Grateful for My Father’s Quiet Strength on #VeteransDay

Image of American flag and caption: “Courage is not the absence of fear, but the triumph over it.” Nelson Mandela
Grateful to all Veterans today.

My father was a veteran. He fought in World War II at Leyte Gulf, one of the fiercest naval battles of that war, and though he came home, he carried his injuries and pain for the rest of his life. I am so very grateful for his sacrifice and love of fellow humans.

When I think of courage and, I think of him, a young man who stepped into the unimaginable, not out of a thirst for glory, but from a sense of duty and love. His wounds were not only physical; they lived in the silence between his words, in the faraway look that sometimes crossed his eyes. In the stories he would never tell… the horrors he would never speak of.

Yet he built a life, raised a family, and showed me what endurance means. His courage was steady and unspoken, the kind that doesn’t seek medals or parades, only the chance to live in peace. In fact, his two Purple Hearts were tucked away in a deck drawer and never spoken of.

Letters from the Home Front

By the time I reached high school, another war had begun, Vietnam. Many of my friends, barely eighteen, were drafted and sent across the world to fight a conflict none of us fully understood. We watched the nightly news with dread and wrote letters that tried to sound hopeful.

As a young woman at home, I did what I could. I had a boyfriend in Viet Nam. We thought he would be safe when he joined the Coast Guard – only to be sent for two and one-half years patrolling the river deltas in Viet Nam. I baked cookies, wrote letters, and sent care packages filled with love and longing. I didn’t know what else to do. The war felt senseless, but the boys I knew were anything but. They were kind, funny, scared, and brave. They went because they were told to, and they did their best to make sense of it.

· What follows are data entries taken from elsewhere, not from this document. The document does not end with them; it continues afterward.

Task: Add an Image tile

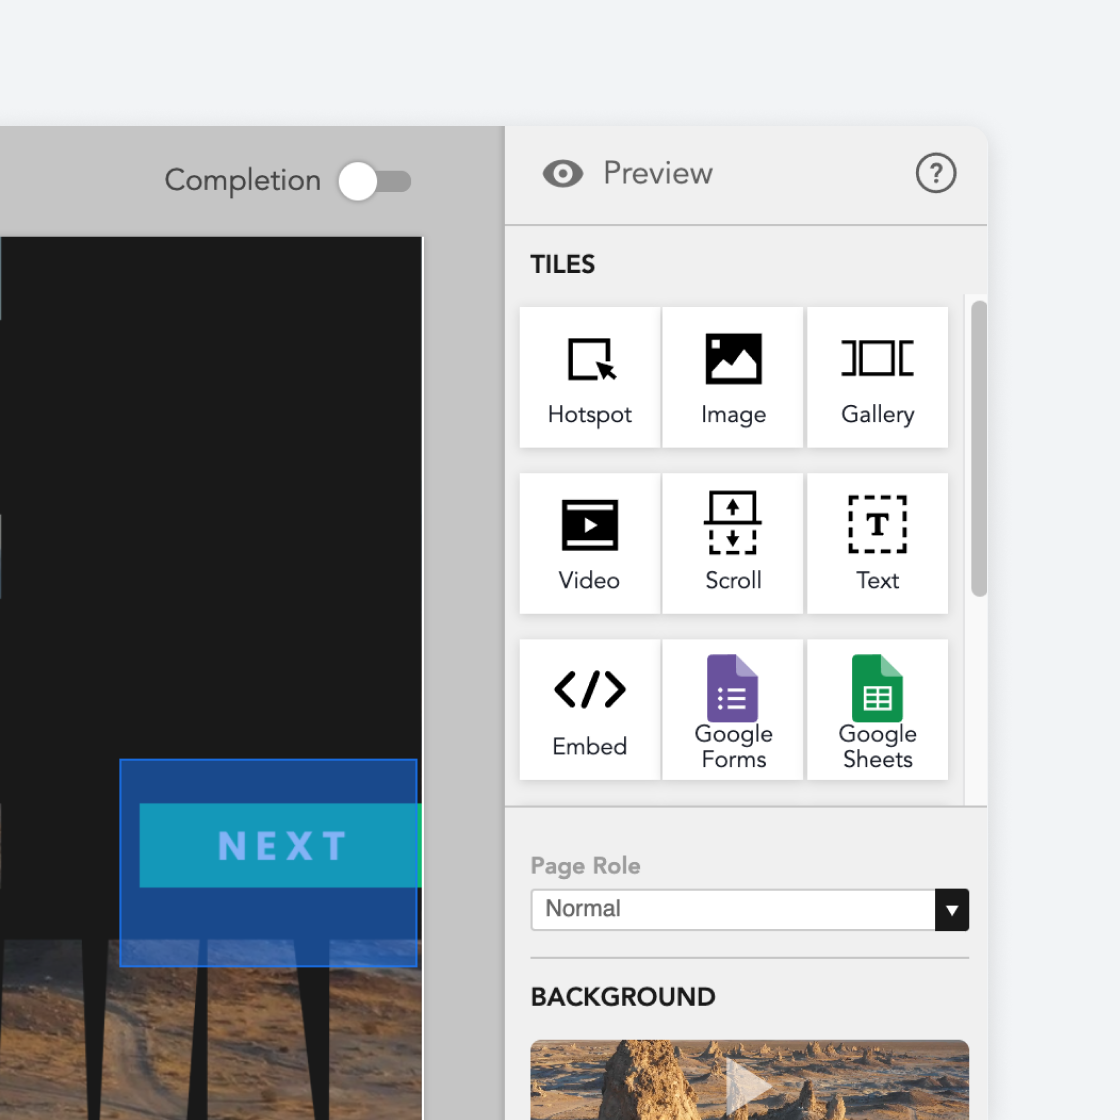Action: click(x=733, y=377)
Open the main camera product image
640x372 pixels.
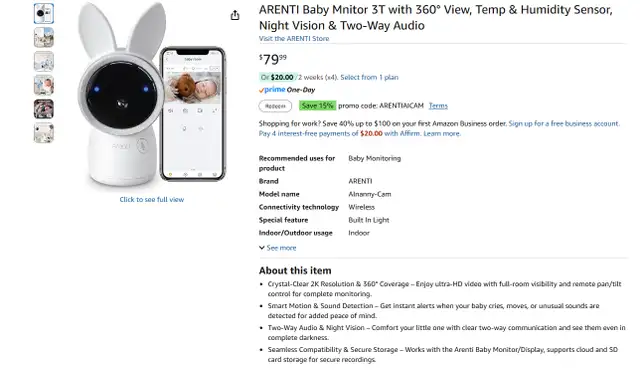point(151,96)
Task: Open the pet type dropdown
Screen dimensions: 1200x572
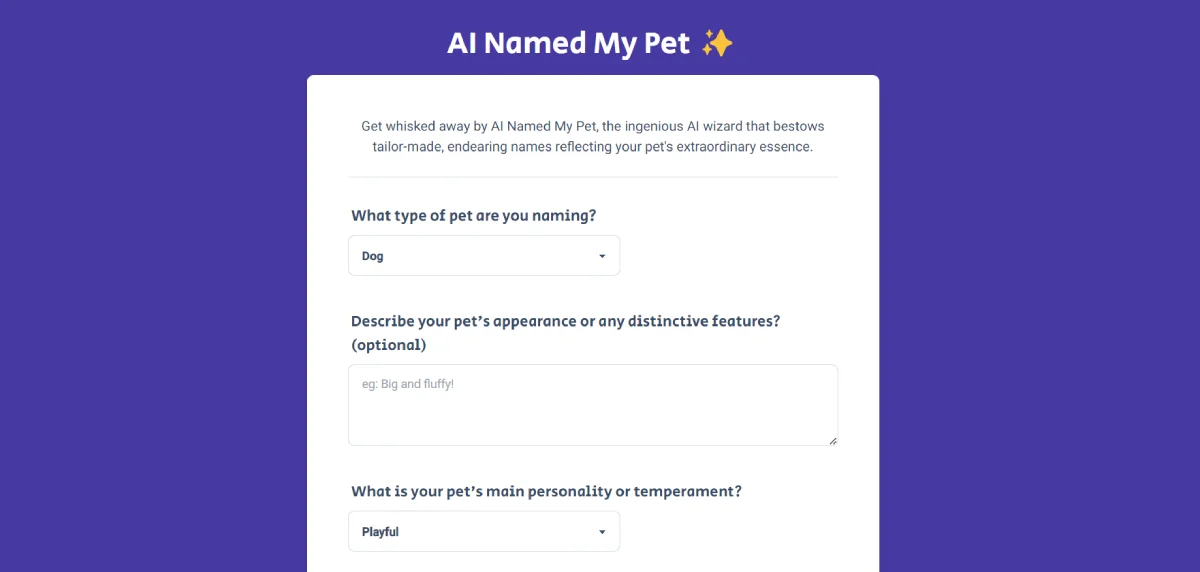Action: (484, 256)
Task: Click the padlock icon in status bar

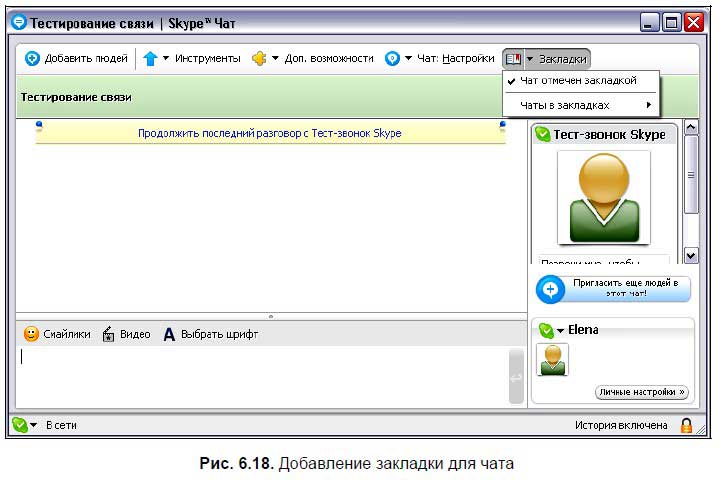Action: tap(686, 425)
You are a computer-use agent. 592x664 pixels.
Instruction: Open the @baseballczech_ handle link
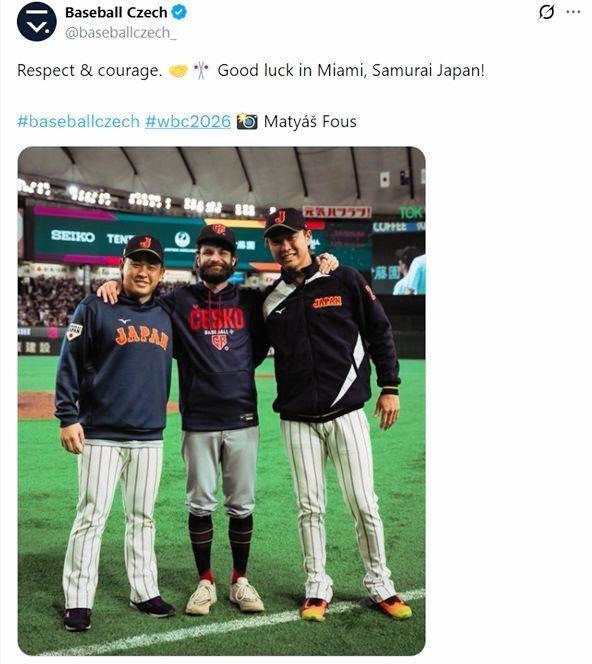pyautogui.click(x=121, y=33)
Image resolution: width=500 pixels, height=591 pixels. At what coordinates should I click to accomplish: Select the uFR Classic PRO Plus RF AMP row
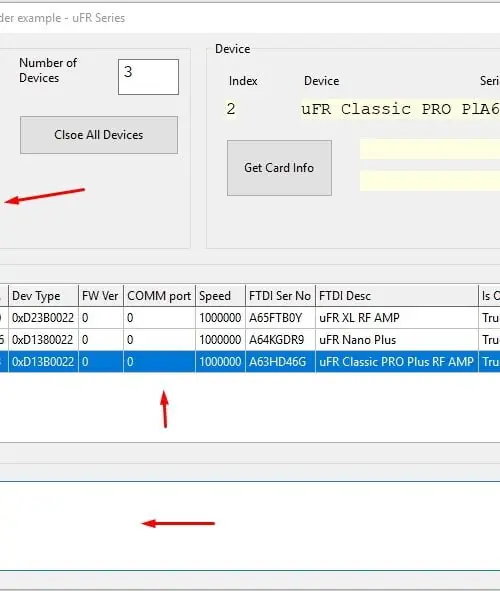[250, 361]
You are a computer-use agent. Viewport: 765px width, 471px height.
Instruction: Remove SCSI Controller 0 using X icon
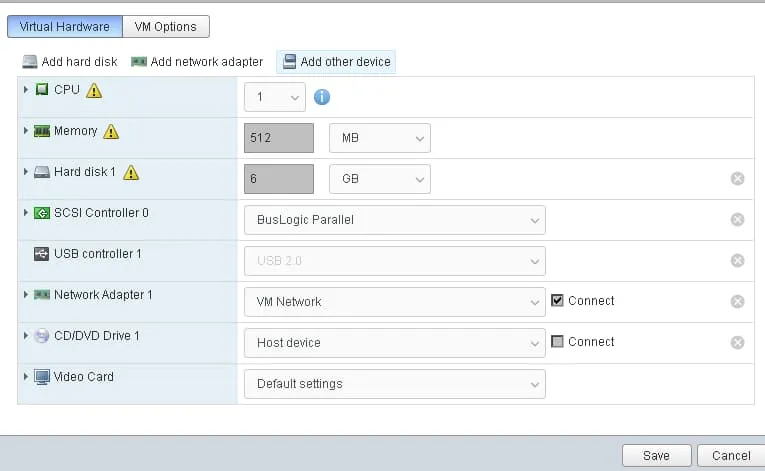737,220
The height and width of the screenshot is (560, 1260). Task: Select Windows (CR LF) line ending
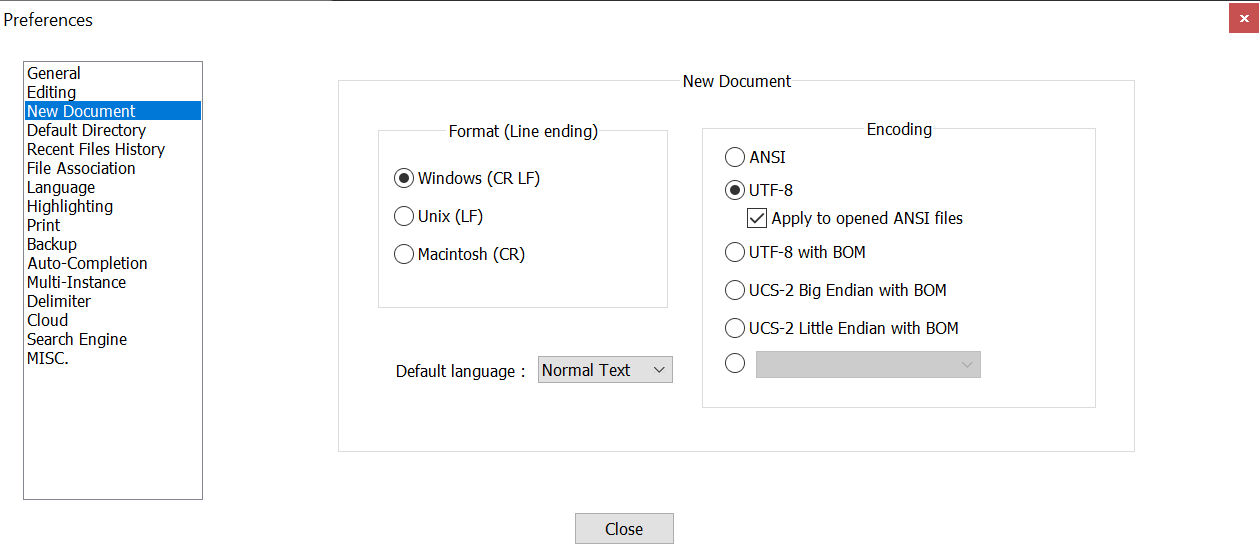pyautogui.click(x=404, y=178)
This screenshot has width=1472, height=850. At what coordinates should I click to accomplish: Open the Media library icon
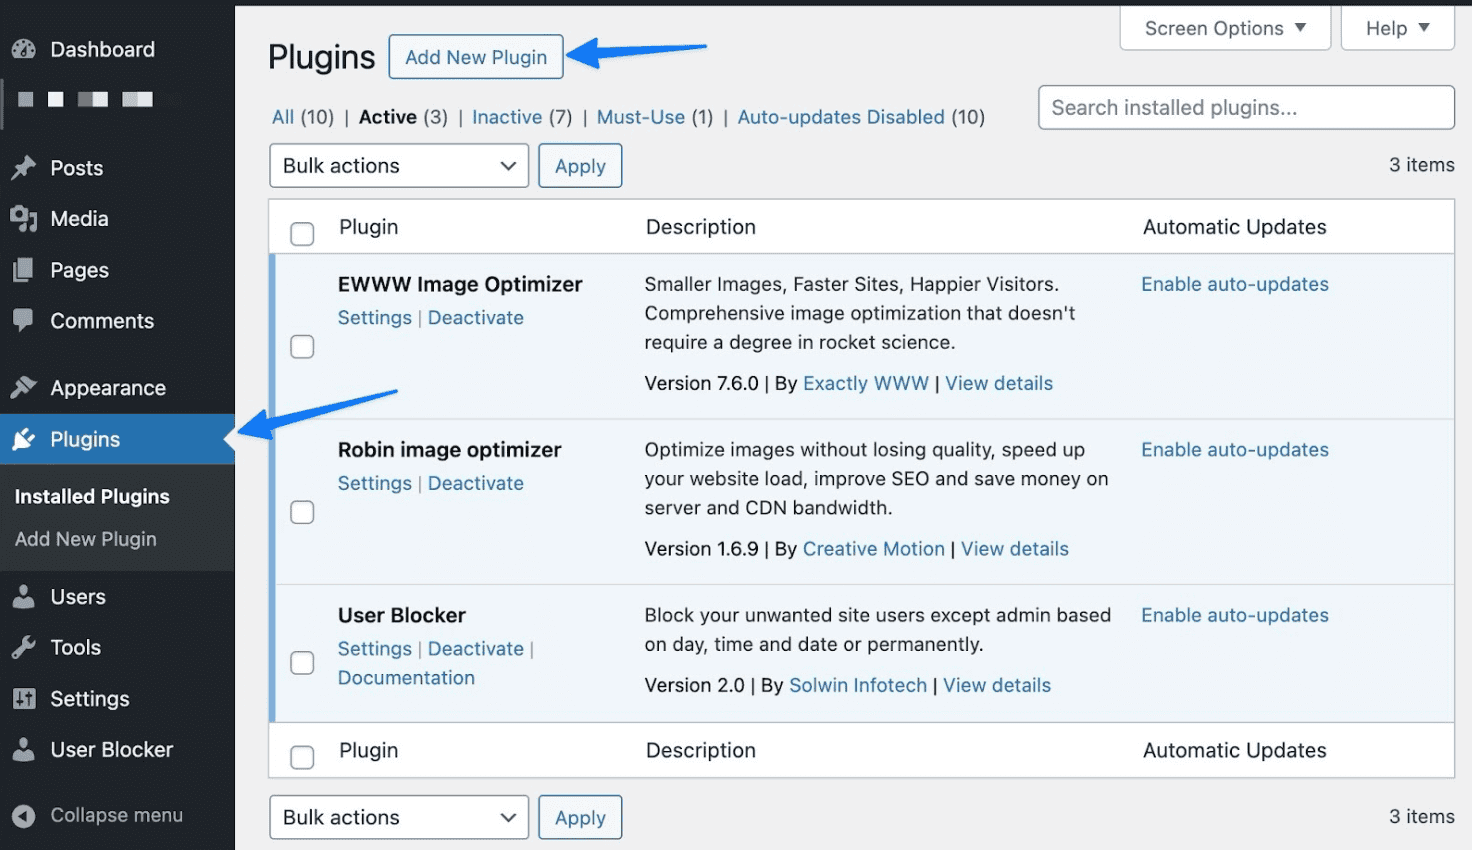point(25,219)
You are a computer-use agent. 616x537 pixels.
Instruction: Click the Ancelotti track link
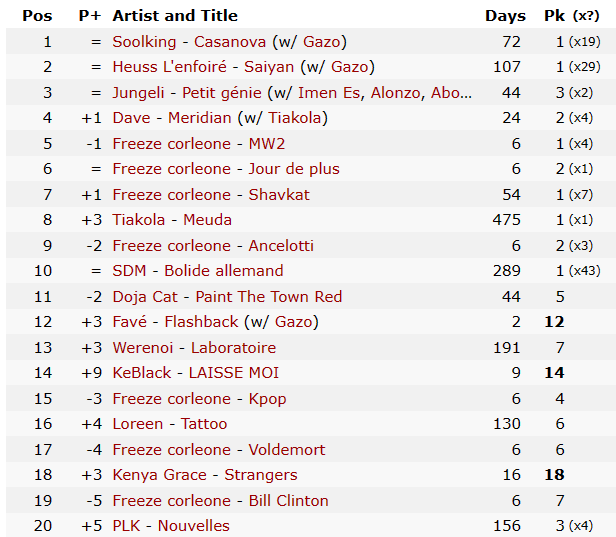click(281, 246)
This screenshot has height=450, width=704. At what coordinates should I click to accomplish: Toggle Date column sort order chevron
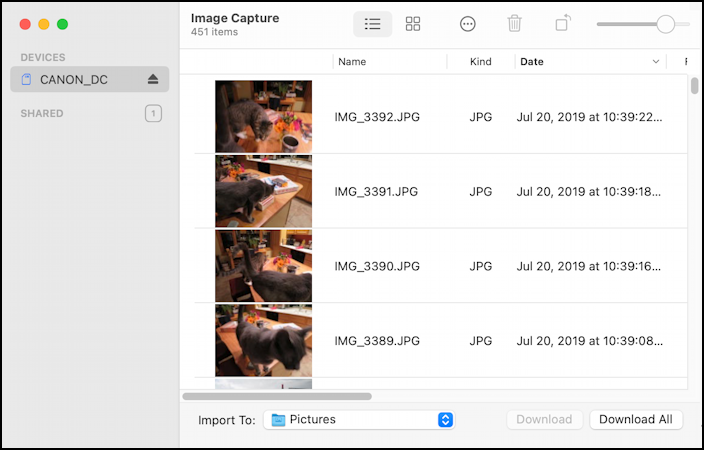(656, 62)
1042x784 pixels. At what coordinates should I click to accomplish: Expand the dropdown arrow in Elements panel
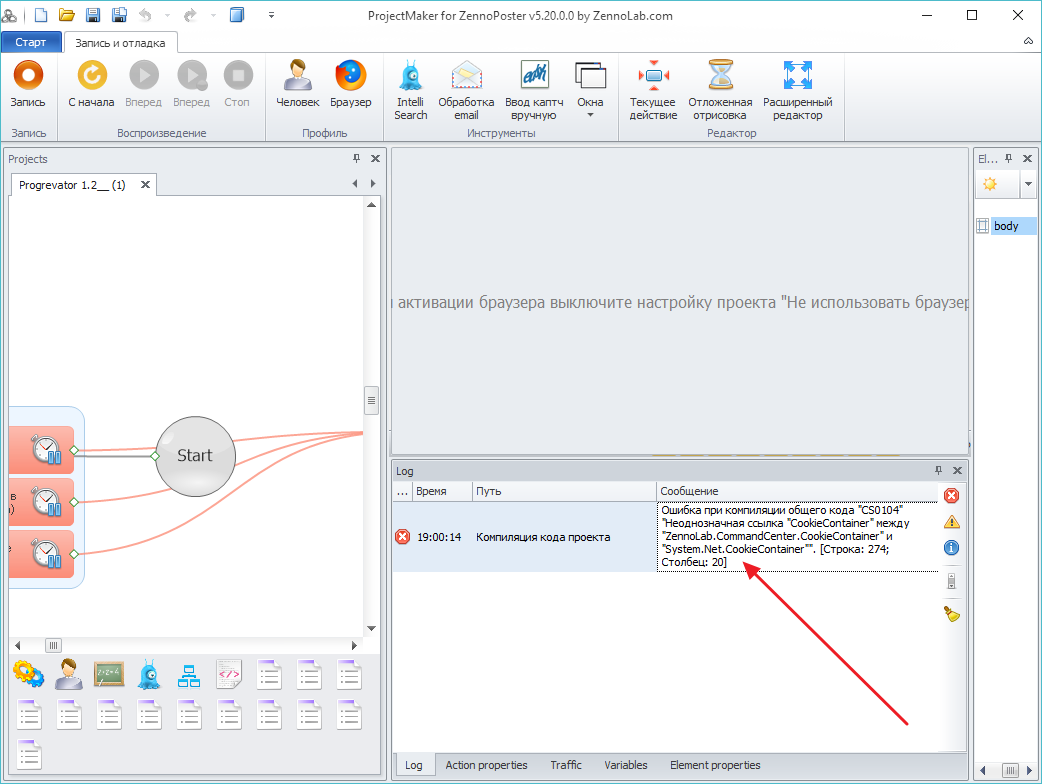[x=1028, y=184]
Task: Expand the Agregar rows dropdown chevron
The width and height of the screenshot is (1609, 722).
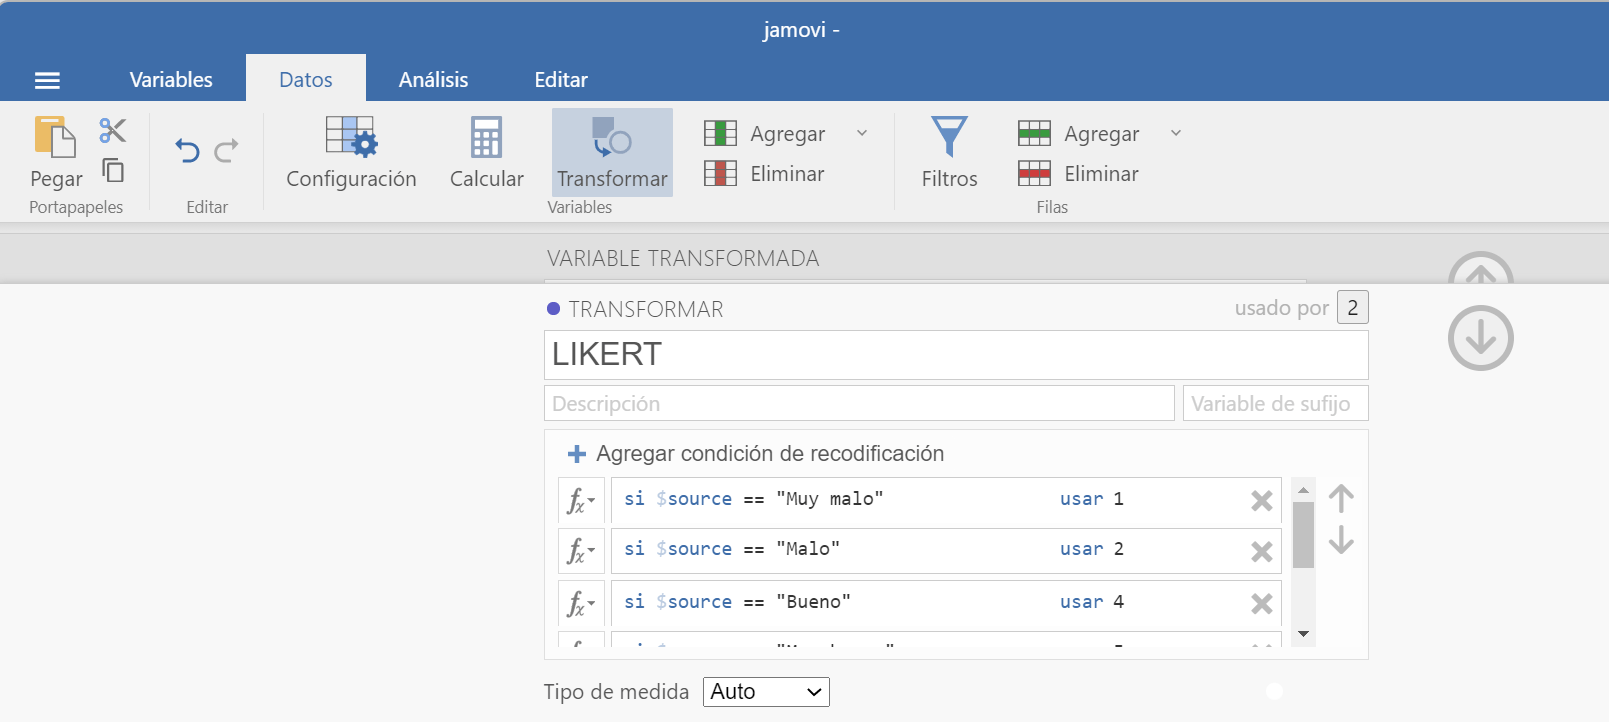Action: coord(1176,133)
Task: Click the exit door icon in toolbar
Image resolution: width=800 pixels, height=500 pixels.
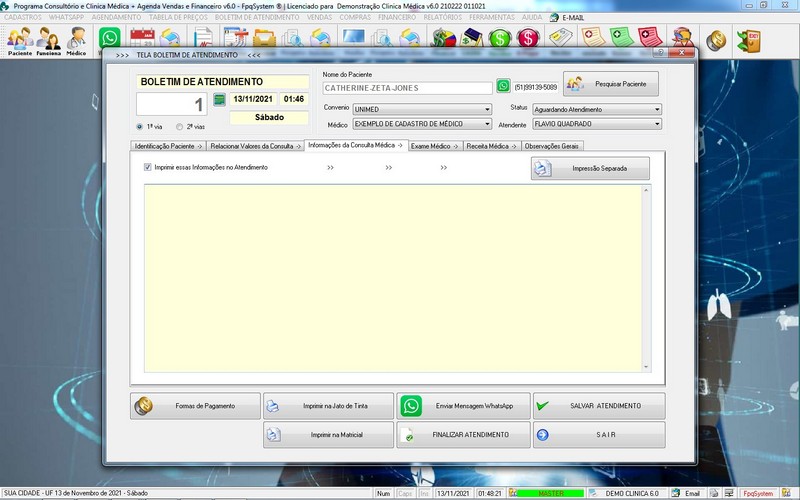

Even now, I can still feel the ache of those years, the separations, the losses, the quiet tears behind closed doors. I was wondering if my friends would come home in a casket or on their feet. And if on their feet, could they ever be the same? Within that ache, there was also grace, the kind that binds a generation together through love, loyalty, and shared heartbreak.

Gratitude Beyond the Battle

Today, on Veterans Day, my heart holds gratitude for all who have served, not only those who fought, but those who waited, prayed, wrote letters, and carried hope through dark times.

Whether the wars were necessary or not, each person who answered the call did so with courage, the courage to leave home, to face fear, to protect what they believed mattered.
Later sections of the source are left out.